** START OF Text excerpt **

Mining Family History for Characters

My father is the family genealogist. He did extensive research into both his family and my mother’s family. Dad’s family is rather straightforward—all arriving in Texas in the 1870s and 1880s from what is now the Czech Republic. My mother’s mother was Irish American. Her parents arrived in the US just before 1900, so she had aunts, uncles, and cousins in Cork. While some of my Czech and Irish relatives had life-threatening adventures in settling in the US, they didn’t inspire the characters in my short story, “Danger at Death’s Door.” That honor goes to my Danish relatives.

Lars Peter took the last name Ottosen after his step-father Otto.

One ancestor whose history I researched to create a character was one of my great-great-grandfathers on my mother’s father’s side, a man named Lars Peter. Lars Peter’s mother was unmarried when she gave birth to him in 1842 in Denmark. Family oral history says that she was employed at the court in Copenhagen, left to give birth, and was later ‘recalled’ to court. Her child, Lars Peter, was sent away to boarding school where he excelled scholastically. Among other things, he learned to speak, read, and write in both English and Danish. (We have proof of his lovely penmanship because later in life he was a US census-taker, and the names and addresses of his neighbors are recorded in his beautiful handwriting.) After leaving school, Lars Peter joined the military. He was a big man for his time, reaching over six feet tall and 190 pounds as a teenager.

In 1864, sick of Danish-German wars, Lars Peter left the military and signed on to crew a ship bound for the US from Denmark. He arrived in the midst of the US Civil War. Lars Peter jumped ship, ran for his life to avoid being forced into the Union Army by men seeking to draft newly arrive immigrants, made his way to the Great Lakes region, married, and settled on Washington Island. After presenting him with five children, three of whom survived, Lars Peter’s first wife died in childbirth along with a sixth child. The women on the island advised Lars Peter to remarry because he needed someone to care for his young children while he worked. So he crossed to the mainland on his sailboat and walked to farms, looking for an unattached female of marriageable age. He found a woman named Christine (apparently tripping and falling through her family’s front door).

** END OF Text excerpt **

**Tasks to carry out**:
(1) Answer these from the family history text:
(a) In what year and country was Lars Peter born?
(b) Which relatives inspired the characters in the short story "Danger at Death's Door"?
(c) Where did Lars Peter settle after he married?
(2) Carry on the family history text about Lars Peter from its last sentence.

** START OF Data rows **

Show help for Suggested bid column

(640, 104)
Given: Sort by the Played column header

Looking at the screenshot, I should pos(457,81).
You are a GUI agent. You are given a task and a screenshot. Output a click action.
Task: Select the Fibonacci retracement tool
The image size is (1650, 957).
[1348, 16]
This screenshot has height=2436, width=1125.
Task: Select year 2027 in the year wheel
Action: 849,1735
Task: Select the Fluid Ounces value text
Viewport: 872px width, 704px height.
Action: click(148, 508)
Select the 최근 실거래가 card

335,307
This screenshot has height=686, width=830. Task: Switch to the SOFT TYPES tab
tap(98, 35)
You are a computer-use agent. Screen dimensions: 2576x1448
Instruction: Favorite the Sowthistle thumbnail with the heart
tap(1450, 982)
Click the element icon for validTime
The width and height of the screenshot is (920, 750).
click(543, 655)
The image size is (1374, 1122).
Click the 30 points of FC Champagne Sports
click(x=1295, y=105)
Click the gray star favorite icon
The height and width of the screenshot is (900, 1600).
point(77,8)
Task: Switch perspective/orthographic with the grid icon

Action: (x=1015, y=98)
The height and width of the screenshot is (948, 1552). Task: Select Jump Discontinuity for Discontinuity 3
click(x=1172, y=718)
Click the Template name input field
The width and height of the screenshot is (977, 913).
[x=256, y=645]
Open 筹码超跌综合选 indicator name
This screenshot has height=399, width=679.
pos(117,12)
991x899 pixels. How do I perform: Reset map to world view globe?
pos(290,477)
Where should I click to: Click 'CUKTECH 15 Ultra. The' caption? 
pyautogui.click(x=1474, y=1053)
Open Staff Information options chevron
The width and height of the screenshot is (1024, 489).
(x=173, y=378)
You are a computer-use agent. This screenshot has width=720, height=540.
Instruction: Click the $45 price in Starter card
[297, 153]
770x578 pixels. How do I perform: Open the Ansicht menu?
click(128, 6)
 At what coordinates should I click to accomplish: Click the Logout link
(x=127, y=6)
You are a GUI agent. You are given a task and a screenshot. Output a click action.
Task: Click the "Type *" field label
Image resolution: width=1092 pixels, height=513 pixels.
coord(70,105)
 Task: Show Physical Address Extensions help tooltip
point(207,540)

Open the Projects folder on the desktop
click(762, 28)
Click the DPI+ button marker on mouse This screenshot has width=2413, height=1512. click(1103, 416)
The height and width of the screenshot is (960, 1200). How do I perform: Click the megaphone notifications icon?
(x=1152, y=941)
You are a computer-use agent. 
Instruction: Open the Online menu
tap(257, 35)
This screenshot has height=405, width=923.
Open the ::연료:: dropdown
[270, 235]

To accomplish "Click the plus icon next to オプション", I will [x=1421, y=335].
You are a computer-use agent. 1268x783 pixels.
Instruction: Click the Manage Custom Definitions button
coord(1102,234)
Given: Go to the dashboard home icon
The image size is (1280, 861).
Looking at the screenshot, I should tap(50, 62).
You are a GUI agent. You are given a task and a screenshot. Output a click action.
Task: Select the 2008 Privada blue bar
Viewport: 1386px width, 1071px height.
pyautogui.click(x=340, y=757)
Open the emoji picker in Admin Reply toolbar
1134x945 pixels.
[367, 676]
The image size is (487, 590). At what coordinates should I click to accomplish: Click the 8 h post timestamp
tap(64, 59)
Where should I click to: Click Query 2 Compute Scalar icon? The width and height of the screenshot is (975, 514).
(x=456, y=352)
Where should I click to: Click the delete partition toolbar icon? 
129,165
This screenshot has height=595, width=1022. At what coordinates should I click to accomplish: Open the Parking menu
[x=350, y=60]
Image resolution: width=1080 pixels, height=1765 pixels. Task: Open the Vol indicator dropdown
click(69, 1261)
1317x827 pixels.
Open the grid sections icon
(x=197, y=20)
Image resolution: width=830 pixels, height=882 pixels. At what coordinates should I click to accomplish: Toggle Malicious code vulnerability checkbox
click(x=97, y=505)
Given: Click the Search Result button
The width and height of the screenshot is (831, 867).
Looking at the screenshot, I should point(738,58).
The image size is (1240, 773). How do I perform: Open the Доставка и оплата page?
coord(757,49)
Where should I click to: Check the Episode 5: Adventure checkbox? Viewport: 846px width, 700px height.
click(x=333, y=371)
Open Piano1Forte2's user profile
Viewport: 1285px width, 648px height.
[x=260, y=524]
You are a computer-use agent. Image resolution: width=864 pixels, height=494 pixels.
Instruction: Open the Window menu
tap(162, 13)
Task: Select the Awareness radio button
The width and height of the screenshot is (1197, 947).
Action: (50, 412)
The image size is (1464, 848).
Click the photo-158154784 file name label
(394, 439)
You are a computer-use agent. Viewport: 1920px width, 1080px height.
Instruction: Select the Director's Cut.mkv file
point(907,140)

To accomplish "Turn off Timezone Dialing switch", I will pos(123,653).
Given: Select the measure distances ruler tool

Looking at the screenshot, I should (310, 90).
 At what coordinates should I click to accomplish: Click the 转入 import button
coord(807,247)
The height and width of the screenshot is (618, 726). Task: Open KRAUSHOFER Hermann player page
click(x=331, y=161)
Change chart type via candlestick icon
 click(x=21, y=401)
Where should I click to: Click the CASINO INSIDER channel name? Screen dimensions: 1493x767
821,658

** END OF Data rows **

**Response list**:
(1)
(a) 1842, in Denmark.
(b) The Danish relatives.
(c) Washington Island.

(2)
Lars Peter and Christine

Christine also features in my story, although very briefly and under a different name. She was an immigrant from Denmark of the serf class, uneducated in anything but sewing and farm/household work. She also had one eye that wandered because she was born with it fused closed, and it didn’t open until she was three years old. Christine emigrated to escape near slavery, her life controlled by the Count who owned the estate where she was born, and to escape the scandal that attached to a woman if a man jilted her, refusing to marry her after a marriage had been arranged by their families. She was visiting relatives while recovering from an extended illness, when Lars Peter asked her to come care for his children, and if she liked the situation, get married. She agreed to go with him. Christine fell for his children, and possibly him, and they were married. They went on to have seven children, the last of whom was my great-grandfather, Robert, born in 1897.

Obituary for Lars Peter

Family history states that Lars Peter admitted knowing who his father was, but he refused to name the man. That line of the family tree remains a mystery. Lars Peter died in 1924, a highly regarded citizen of Washington Island, having served as census taker, postmaster, town clerk, town chairman, assessor, and roadmaster at various points in his life.

Lars Peter’s history provides much of the background for the character named Lars Pedersen in my short mystery story “Danger at Death’s Door.” My Lars Pedersen character is also an “educated bastard” from Denmark and a widower in need of a mother for his young children. I named one of the children in the story Robbie, after my great-grandfather Robert, even though he wouldn’t have been born yet. Robert died in 1990 in Texas and lives in my memory as Great-Gampie, a tall man, several inches over six feet, with broad shoulders and a penchant for storytelling.

In my story, my character Lars takes a voyage across the Great Lakes. During the voyage, the ship’s captain hands Lars “one more thing to worry about” when he asks him to investigate a crime aboard ship. As far as I know, the real Lars Peter never encountered a mystery aboard a ship that required him to act as a detective. That portion of the story is entirely fictional.

“Danger at Death’s Door” is scheduled for publication in March 2023 in the mystery anthology Crimeucopia: One More Thing to Worry About, from editor John Connor at Murderous Ink Press.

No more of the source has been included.